Poolbeg signs option deal for potential melioidosis vaccine
Clinical-stage infectious disease pharmaceutical company Poolbeg Pharma has signed an option agreement to licence ‘MelioVac’, a vaccine for melioidosis, with University College Dublin and its inventor Siobhán McClean, it announced on Monday, through the university’s intellectual property office NovaUCD.
The AIM-traded firm said it would continue its due diligence on MelioVac - a preclinical asset and recipient of a Wellcome Trust Award to aid its development - as well as of five other potential vaccine candidates discovered by Dr McClean and her team, for the duration of the option agreement, before signing a licence agreement.
Poolbeg said Dr McClean is an associate professor and Head of Biochemistry at the UCD School of Biomolecular and Biomedical Science.
She completed her BSc in Biochemistry at UCD, and received her PhD from Imperial College London, with her research focusing on lung infections, which led to the development of a technology platform to identify proteins that bacteria used to attach to human cells.
Those proteins had proved to be “excellent” vaccine candidates, the board said.
Dr McClean completed some of the original research to identify the antigens associated with the melioidosis vaccine at TU Dublin.
Poolbeg said it had identified melioidosis as an infectious disease of interest due to its rising incidence around the world, and because there was currently no approved vaccine available.
Concerns were growing about global warming contributing to the spread of the disease to traditionally non-tropical areas.
Melioidosis, also known as Whitmore's disease, is an infectious disease caused by the Burkholderia pseudomallei bacteria, commonly found in the soil and surface groundwater of many tropical and subtropical regions, with diverse clinical presentations including pneumonia and severe sepsis with multiple organ abscesses.

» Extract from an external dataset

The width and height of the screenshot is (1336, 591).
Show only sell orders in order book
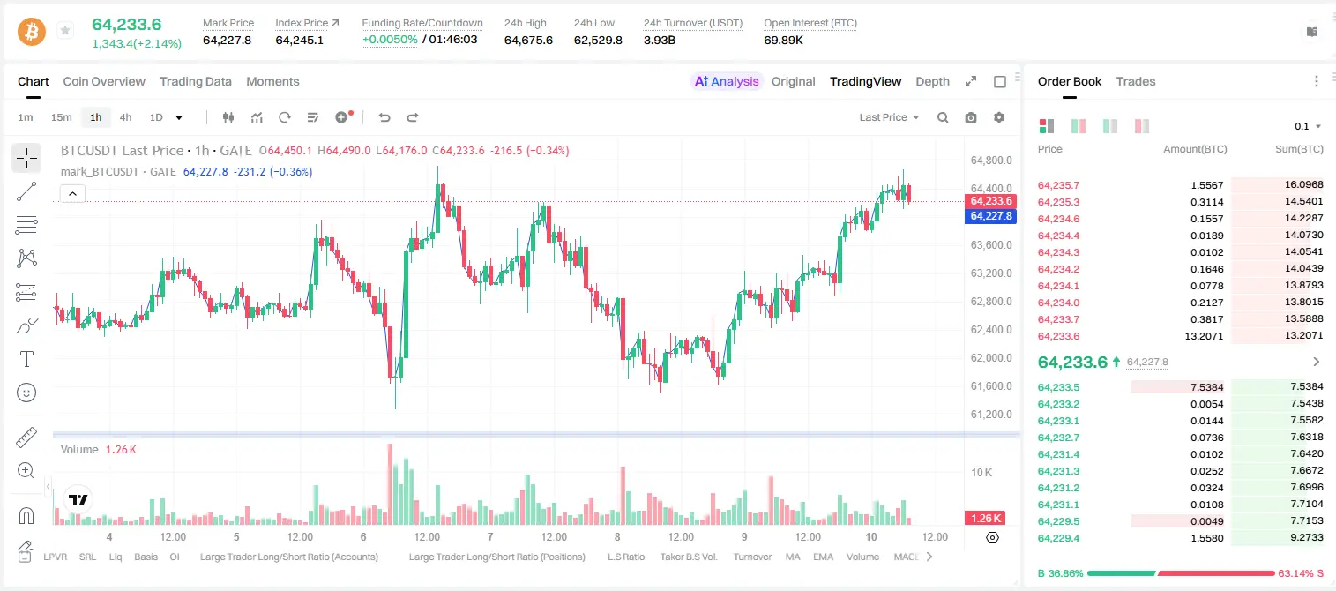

Incidence of the disease was widespread in South-East Asia, Northern Australia and India, with climate change having a “substantial impact” on the spread of the disease to new areas such as Brazil.
There were an estimated 165,000 cases of melioidosis each year, of which as many as 89,000, or 54%, were estimated to be fatal.
Other potential vaccine candidates that the company was evaluating included those for Klebsiella pneumoniae, Escherichia coli, Burkholderia cepacia complex, Pseudomonas aeruginosa and Acinetobacter baumannii.
“Melioidosis offers Poolbeg an opportunity to expand our portfolio of infectious disease assets, as promised at initial public offering,” said chief executive officer Jeremy Skillington.
“This is a disease which presents a dangerous and underappreciated threat to human health which currently has no approved vaccine and a very high mortality rate.”
Skillington said if the company could take MelioVac through clinical development to phase 2 status, it had the potential to generate “significant returns” for investors in the short-term while contributing to the global response to the threat of infectious diseases with an unmet medical need.
“We are excited by the potential of the MelioVac opportunity along with the other vaccine candidates in the UCD portfolio.”
At 1438 GMT, shares in Poolbeg Pharma were down 3.3% at 8.7p.